* Extracted records
— START —
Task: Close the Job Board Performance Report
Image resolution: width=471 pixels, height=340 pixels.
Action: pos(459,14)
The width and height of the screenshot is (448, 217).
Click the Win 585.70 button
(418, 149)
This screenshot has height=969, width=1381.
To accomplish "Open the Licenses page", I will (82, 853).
— END —
— START —
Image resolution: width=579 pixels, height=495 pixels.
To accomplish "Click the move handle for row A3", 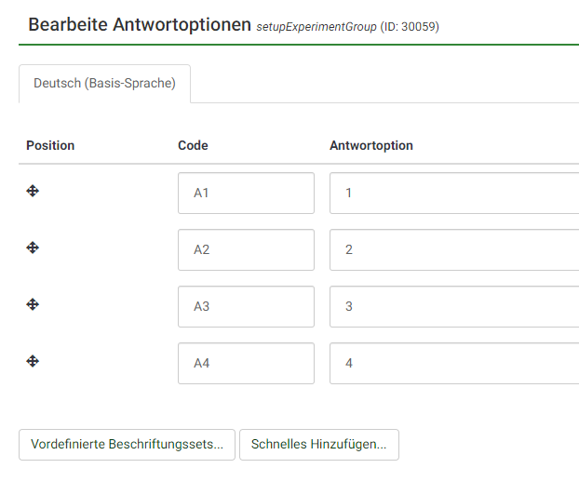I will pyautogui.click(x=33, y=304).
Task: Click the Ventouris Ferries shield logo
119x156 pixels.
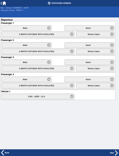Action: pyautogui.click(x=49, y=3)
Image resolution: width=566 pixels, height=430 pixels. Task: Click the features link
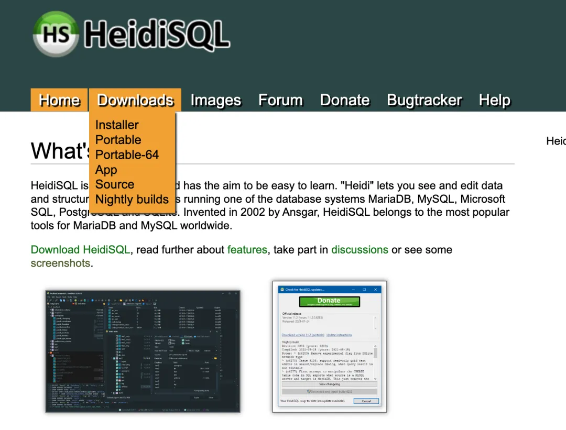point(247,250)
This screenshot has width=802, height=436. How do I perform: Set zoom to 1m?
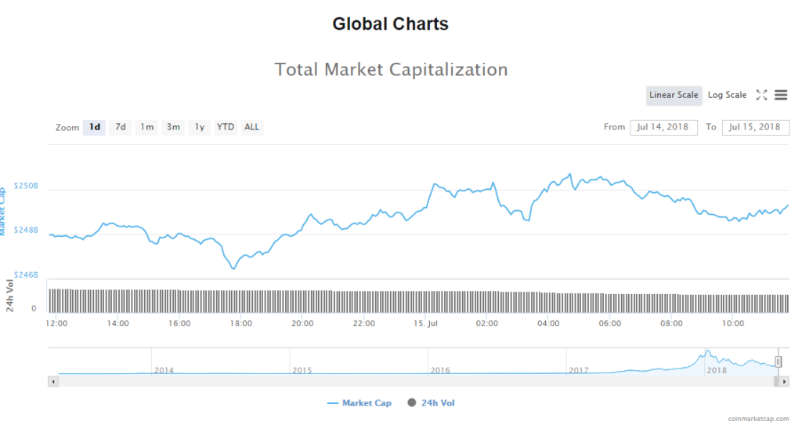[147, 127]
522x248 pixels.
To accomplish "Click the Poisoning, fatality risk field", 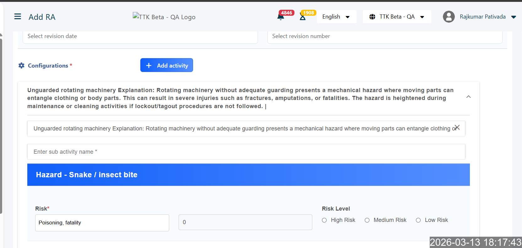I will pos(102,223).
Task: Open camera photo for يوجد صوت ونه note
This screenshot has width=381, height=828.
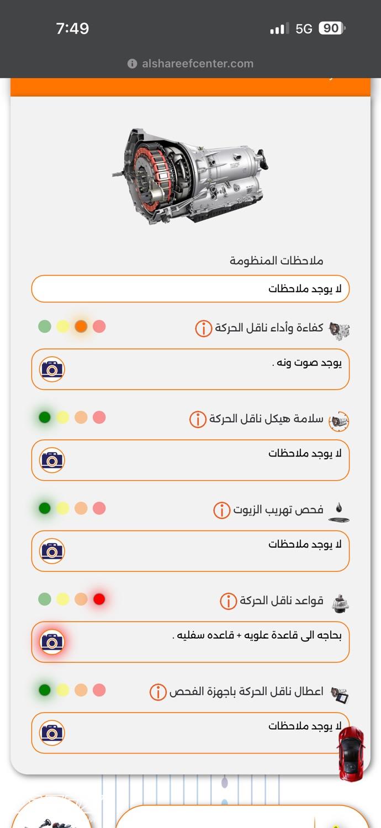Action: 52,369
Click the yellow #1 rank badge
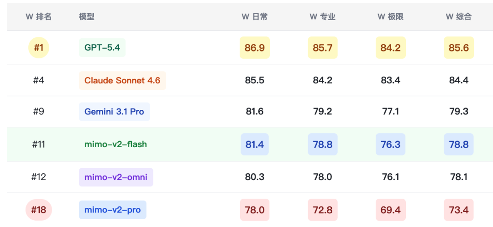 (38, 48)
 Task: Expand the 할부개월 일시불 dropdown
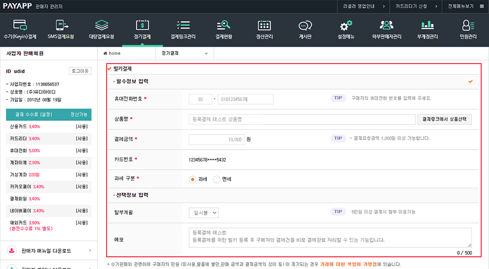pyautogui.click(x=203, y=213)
— END —
* Exercise task
Edit the entries from the line containing "Click the yellow #1 rank badge" through the line containing "pyautogui.click(x=203, y=213)": swap "dropdown" for "drop-down menu" and leave everything else as it is. Return only those lines, without the pictures.

* Reply to the exercise
Click the yellow #1 rank badge
 (38, 48)
 Task: Expand the 할부개월 일시불 drop-down menu
pyautogui.click(x=203, y=213)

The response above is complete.